◆ **課題のねらい**: 下の項目をすべて、一字も変えずに書き写してください。画像は答えに入れないでください。

-=-=-=-=-

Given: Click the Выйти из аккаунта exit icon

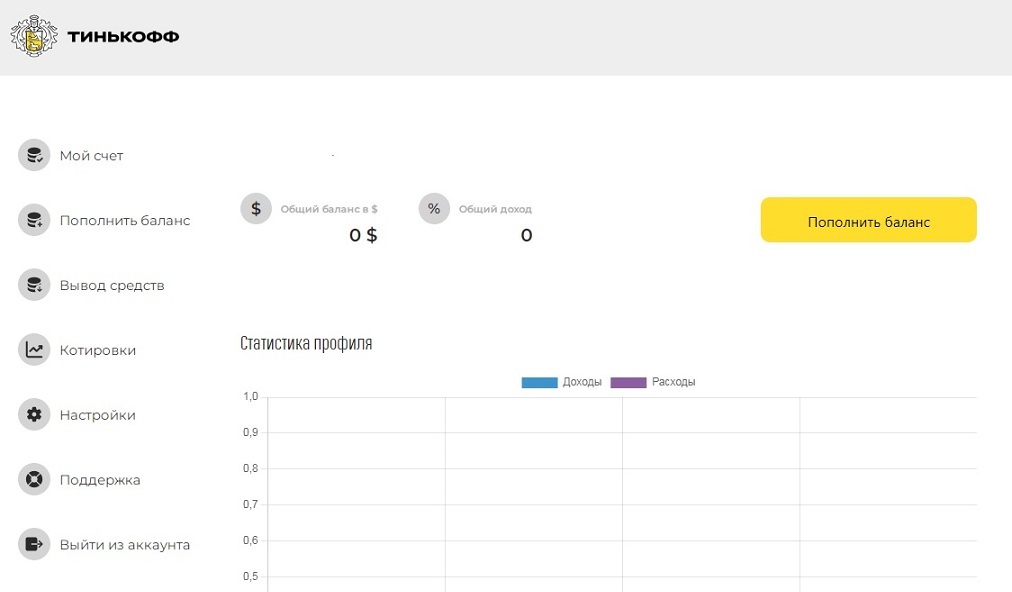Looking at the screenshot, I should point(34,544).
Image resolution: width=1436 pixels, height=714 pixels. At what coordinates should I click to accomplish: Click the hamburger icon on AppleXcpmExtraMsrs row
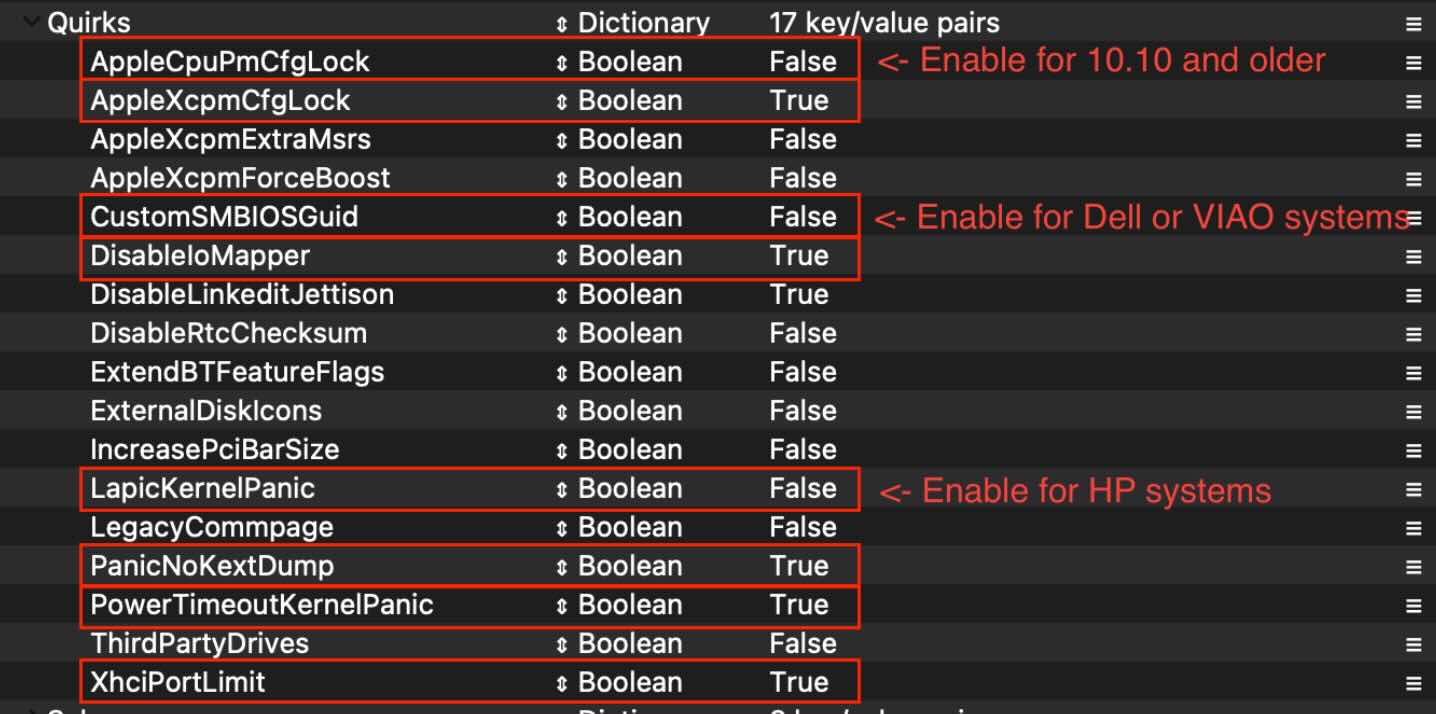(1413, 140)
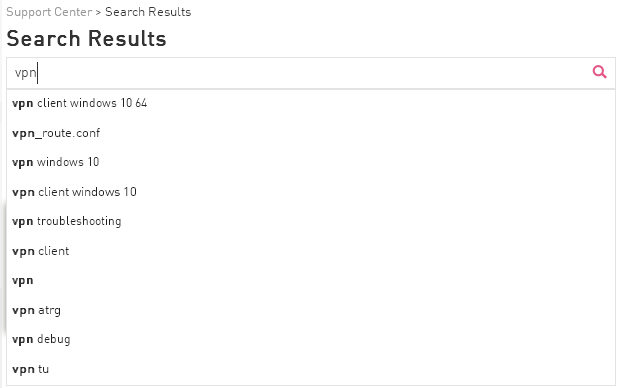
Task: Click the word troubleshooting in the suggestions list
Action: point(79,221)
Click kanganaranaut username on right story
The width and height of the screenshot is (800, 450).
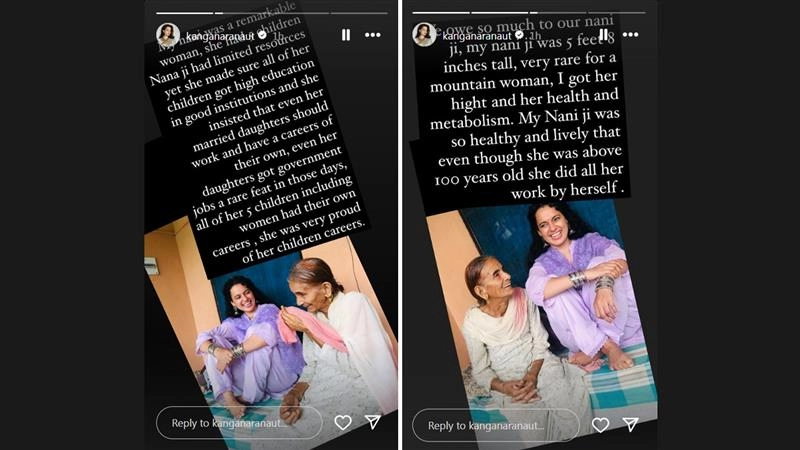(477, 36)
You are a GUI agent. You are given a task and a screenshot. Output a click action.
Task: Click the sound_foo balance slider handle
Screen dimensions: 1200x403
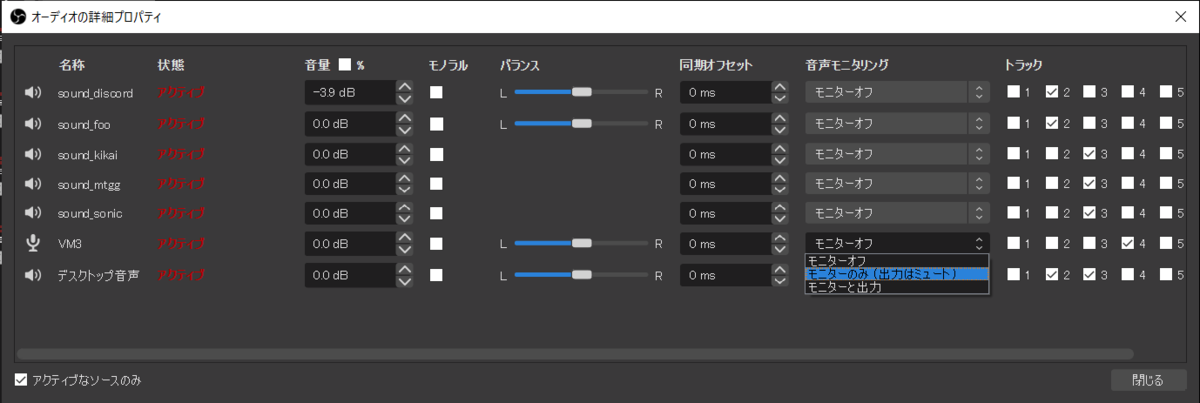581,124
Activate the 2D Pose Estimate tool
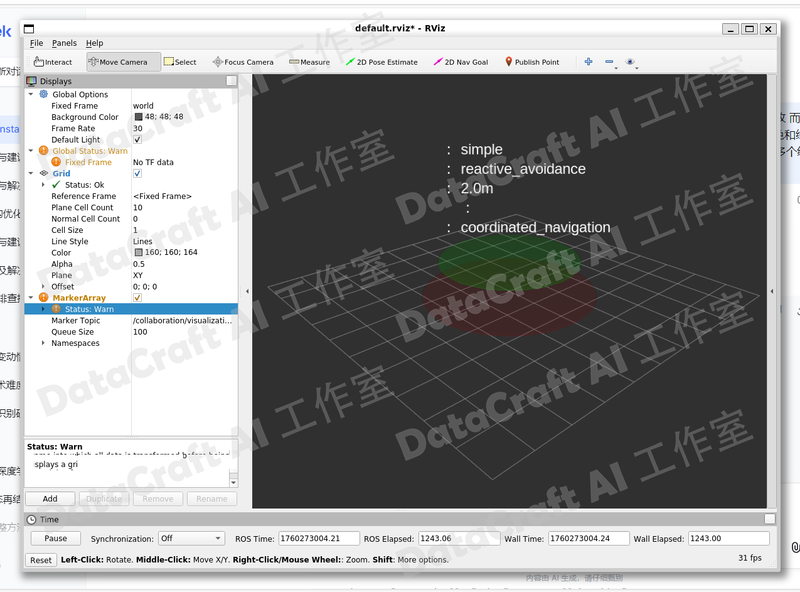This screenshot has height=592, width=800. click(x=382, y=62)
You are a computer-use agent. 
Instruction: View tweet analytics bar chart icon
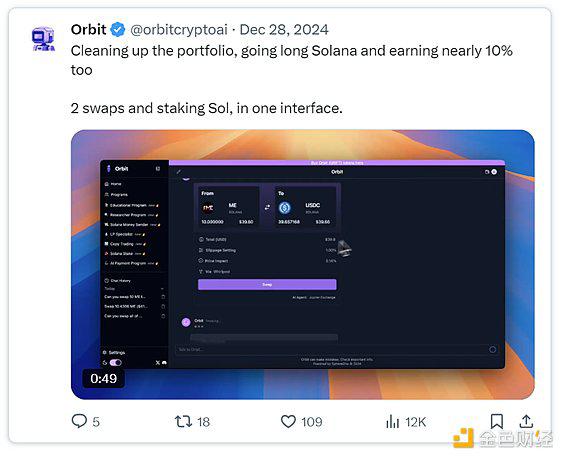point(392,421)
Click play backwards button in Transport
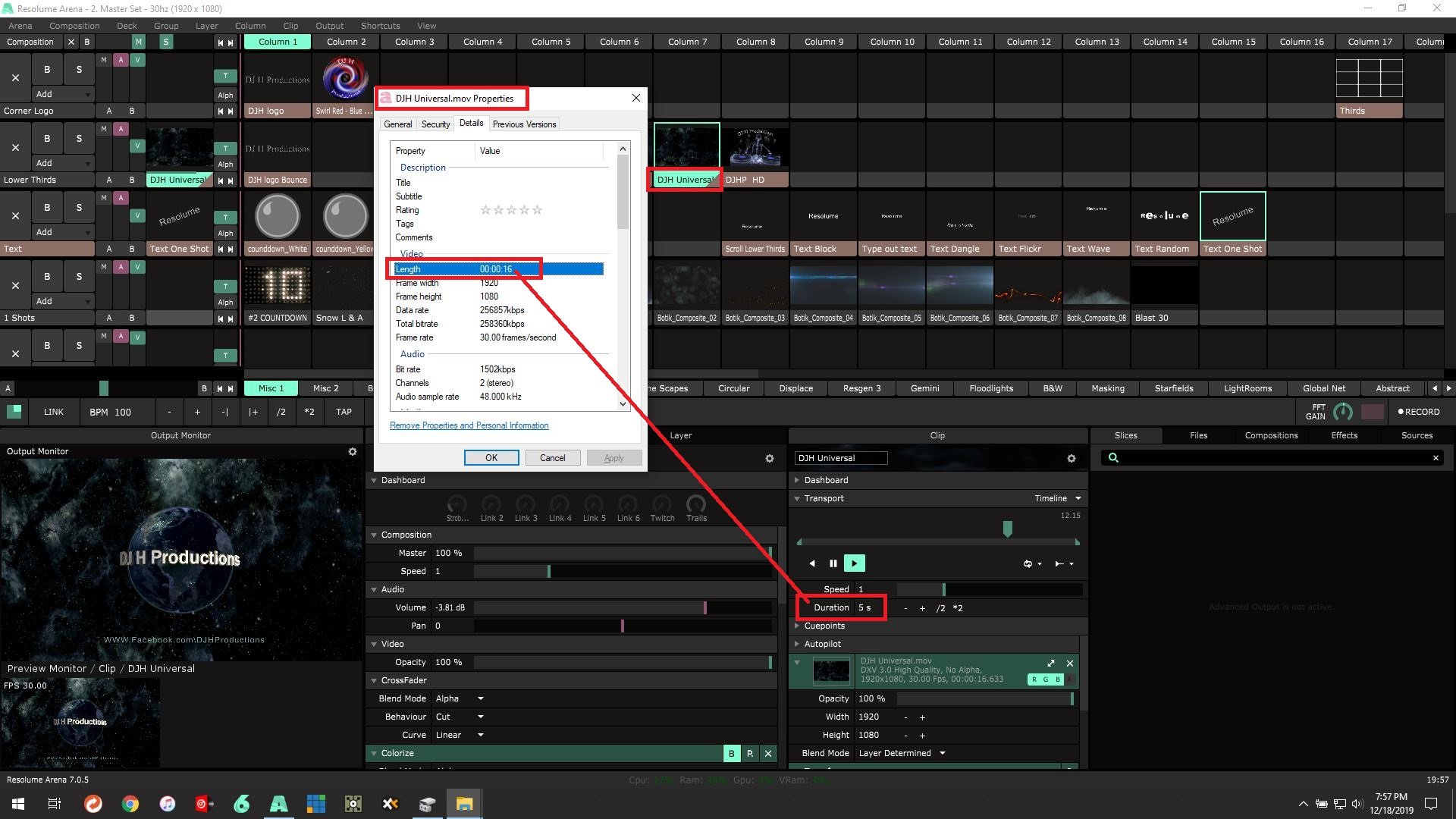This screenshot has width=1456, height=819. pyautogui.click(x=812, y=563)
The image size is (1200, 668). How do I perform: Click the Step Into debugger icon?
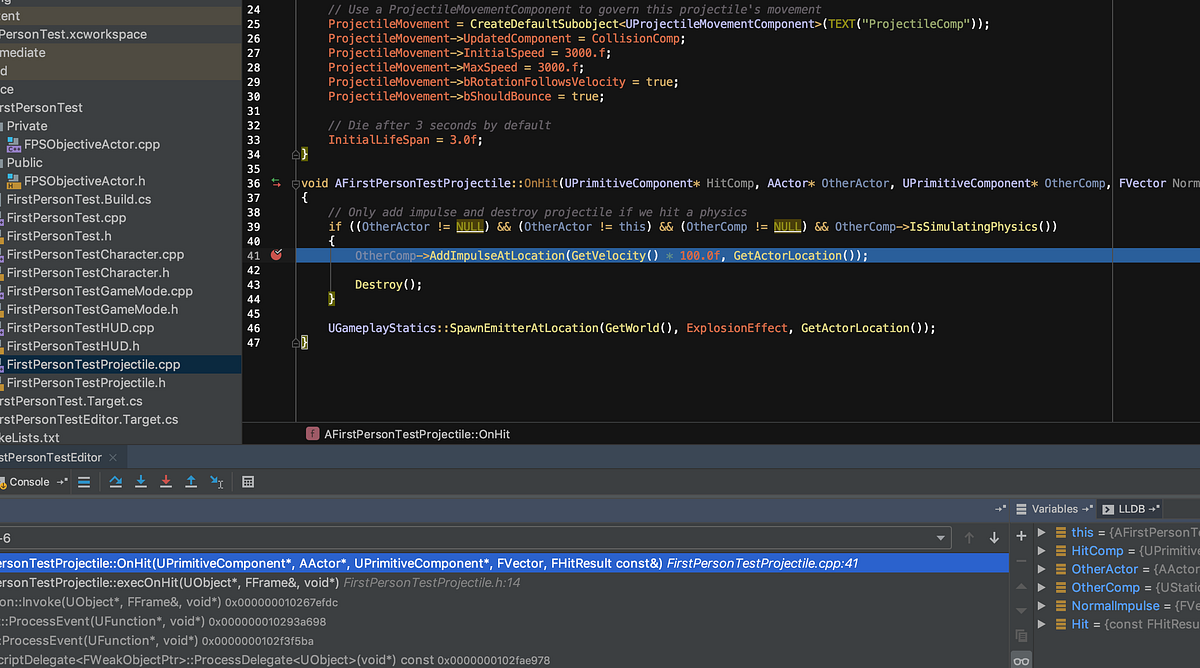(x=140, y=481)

-=-=-=-=-

◆ **解答例**:
Given: Click the Выйти из аккаунта exit icon

Looking at the screenshot, I should point(34,544).
Image resolution: width=1436 pixels, height=714 pixels. At what coordinates should I click to accomplish: Click the hamburger icon on AppleXcpmExtraMsrs row
(1413, 140)
Task: Click the word troubleshooting in the suggestions list
Action: point(79,221)
Click kanganaranaut username on right story
The width and height of the screenshot is (800, 450).
(477, 36)
You are a GUI agent. You are given a task and a screenshot. Output a click action.
Task: Click the sound_foo balance slider handle
Screen dimensions: 1200x403
581,124
Activate the 2D Pose Estimate tool
This screenshot has height=592, width=800. click(x=382, y=62)
You are a computer-use agent. 
Instruction: View tweet analytics bar chart icon
point(392,421)
Click play backwards button in Transport
This screenshot has width=1456, height=819. pyautogui.click(x=812, y=563)
The image size is (1200, 668). How do I perform: Click the Step Into debugger icon?
(x=140, y=481)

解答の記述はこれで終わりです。